Strategy Synthesis for Markov Decision Processes and Branching-Time Logics

by Tomáš Brázdil, Vojtěch Forejt, A full version of the paper presented at CONCUR 2007 July 2007, 28 pages.

FIMU-RS-2007-03. Available as Postscript, PDF.

Abstract:

We consider a class of finite $1\frac{1}{2}$-player games (Markov decision processes) where the winning objectives are specified in the branching-time temporal logic qPECTL$^*$ (an extension of the qualitative PCTL$^*$). We study decidability and complexity of existence of a winning strategy in these games. %The logic is more expressive than the qualitative fragment of PCTL$^*$. We identify a fragment of qPECTL$^*$ called detPECTL$^*$ for which the existence of a winning strategy is decidable in exponential time, and also the winning strategy can be computed in exponential time (if it exists).

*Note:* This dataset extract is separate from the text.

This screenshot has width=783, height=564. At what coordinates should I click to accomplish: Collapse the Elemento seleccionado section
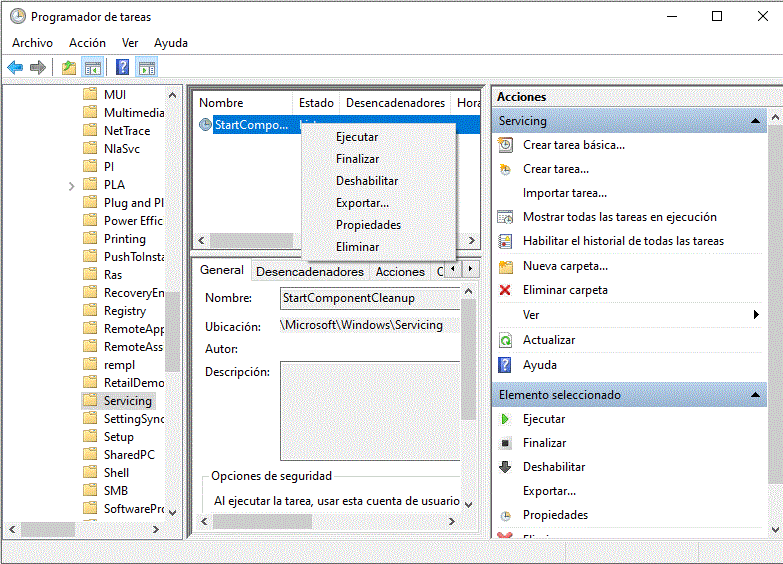(757, 395)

Consequently we show that every formula of qPECTL$^*$ can be translated to a formula of detPECTL$^*$ (in exponential time) so that the resulting formula is equivalent to the original one over finite Markov chains. From this we obtain that for the whole qPECTL$^*$, the existence of a winning finite-memory strategy is decidable in double exponential time. An immediate consequence is that the existence of a winning finite-memory strategy is decidable for the qualitative fragment of PCTL$^*$ in triple exponential time. We also obtain a single exponential upper bound on the same problem for the qualitative PCTL. Finally, we study the power of finite-memory strategies with respect to objectives described in the qualitative PCTL.